Herrin, Cynthia. Oakland County, Michigan Vital Records, 1800-1917 [database on-line]. Provo, UT, USA: Operations Inc, 2000.
Original data: Herrin, Cynthia. Oakland County, Michigan Vital Records, 1800-1917

About Oakland County, Michigan Vital Records, 1800-1917

One of the oldest counties in Michigan, Oakland County is located just north of Detroit near the border with Ontario. This database is a collection of vital records for county residents between 1800 and 1917. Taken from Our Pioneers: Families of Early Oakland County, Michigan it provides information regarding over 215,500 persons. It reveals the resident's name, birth date, names of parents, children, and spouse, location of marriage, marriage date, occupation, and death date. For those persons seeking ancestors from southeastern Michigan, this index can be a source of valuable information.

Note: Oakland County, Michigan contains a township called Oakland. It is noted in the database as Oakland, MI, while the county itself is written as Oakland co., MI.

The forward to the original text does not say how the information was collected, although it seems to have been submitted by members of various families.

One sample entry is:

Allen, John, Farmer, Milford Township. Mr. Allen was born in England in 1844, and in 1858 settled in Oakland county, Michigan. After serving in the recent war, he married Celestia J. Orton, of Ortonville who was born to John and Barbara (Samuels) Orton in New York. They are the parents of five children: John L. Jr., Elizabeth, Sarah Jane, Anna, and Lewis W. He lives on Thread River Stock Farm, established in 1859 by his father, Robert W. Allen with his mother Amelia (Hardy), born in Connecticut 1821 and his sister Anne. His father passed away in 1878. Mr. Allen has served six years as school assessor and has held other local offices.

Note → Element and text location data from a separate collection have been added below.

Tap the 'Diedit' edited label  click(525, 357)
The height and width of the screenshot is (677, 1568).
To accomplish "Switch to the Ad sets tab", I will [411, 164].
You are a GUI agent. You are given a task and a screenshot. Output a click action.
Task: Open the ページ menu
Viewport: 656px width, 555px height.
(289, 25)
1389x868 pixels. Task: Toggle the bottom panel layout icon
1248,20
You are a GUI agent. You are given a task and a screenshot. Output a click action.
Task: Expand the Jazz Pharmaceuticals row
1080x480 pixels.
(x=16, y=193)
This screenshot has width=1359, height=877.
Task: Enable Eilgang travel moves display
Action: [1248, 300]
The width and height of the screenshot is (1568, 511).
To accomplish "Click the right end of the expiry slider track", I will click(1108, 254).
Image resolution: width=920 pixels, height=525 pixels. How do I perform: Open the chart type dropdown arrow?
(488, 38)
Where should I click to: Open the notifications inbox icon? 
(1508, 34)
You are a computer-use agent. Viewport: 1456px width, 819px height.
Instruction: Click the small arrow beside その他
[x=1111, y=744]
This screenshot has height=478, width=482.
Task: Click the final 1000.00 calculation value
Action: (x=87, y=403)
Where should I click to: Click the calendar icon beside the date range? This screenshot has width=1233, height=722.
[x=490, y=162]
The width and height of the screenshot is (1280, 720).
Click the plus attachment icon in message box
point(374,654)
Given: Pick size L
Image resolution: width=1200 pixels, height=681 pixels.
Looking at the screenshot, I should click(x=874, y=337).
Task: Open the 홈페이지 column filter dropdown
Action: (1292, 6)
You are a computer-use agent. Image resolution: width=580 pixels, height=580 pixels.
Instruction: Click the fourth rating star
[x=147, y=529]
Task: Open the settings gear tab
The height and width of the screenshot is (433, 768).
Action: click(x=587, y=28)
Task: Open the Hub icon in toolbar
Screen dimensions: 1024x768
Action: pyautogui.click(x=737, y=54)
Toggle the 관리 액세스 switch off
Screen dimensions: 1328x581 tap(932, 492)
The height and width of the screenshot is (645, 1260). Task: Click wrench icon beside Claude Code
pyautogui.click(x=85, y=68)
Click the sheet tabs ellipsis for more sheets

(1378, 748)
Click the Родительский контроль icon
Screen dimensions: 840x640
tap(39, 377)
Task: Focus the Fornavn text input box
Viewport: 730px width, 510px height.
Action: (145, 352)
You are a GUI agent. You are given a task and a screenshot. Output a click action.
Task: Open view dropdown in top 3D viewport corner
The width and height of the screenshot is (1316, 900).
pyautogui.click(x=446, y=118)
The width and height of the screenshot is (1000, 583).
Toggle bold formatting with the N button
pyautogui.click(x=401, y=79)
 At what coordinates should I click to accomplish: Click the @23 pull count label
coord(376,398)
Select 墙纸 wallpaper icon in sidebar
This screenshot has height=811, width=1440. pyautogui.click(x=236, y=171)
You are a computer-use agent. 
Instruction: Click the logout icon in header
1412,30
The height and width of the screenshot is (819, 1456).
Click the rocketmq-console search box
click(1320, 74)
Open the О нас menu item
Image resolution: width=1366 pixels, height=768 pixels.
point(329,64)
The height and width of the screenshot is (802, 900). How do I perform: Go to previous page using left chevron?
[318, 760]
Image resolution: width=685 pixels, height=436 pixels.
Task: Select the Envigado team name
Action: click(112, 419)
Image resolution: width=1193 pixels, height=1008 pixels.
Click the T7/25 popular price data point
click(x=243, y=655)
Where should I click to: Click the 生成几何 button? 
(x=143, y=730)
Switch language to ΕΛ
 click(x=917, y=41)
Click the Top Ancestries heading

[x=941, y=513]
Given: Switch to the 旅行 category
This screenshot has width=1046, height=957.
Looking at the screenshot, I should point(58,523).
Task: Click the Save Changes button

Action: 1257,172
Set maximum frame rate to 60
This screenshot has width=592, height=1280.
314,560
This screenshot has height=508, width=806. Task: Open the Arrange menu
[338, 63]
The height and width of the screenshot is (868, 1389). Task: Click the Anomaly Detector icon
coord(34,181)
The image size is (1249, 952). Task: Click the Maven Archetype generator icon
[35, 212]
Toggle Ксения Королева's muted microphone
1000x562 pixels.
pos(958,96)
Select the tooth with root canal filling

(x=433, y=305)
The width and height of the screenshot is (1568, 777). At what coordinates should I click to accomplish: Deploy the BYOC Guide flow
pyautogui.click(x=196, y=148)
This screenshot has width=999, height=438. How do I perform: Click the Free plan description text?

There are about five thousand such entries included in the book, from which the vital statistics of about 40,000 people are abstracted. Some entries are a page long and very involved. Others are little more than an advertisement for a business. In some cases, two members of the same family supplied information about a common ancestor or relative; information which did not necessarily match. All researchers are cautioned to consult with primary documentation when confronted with conflicting information.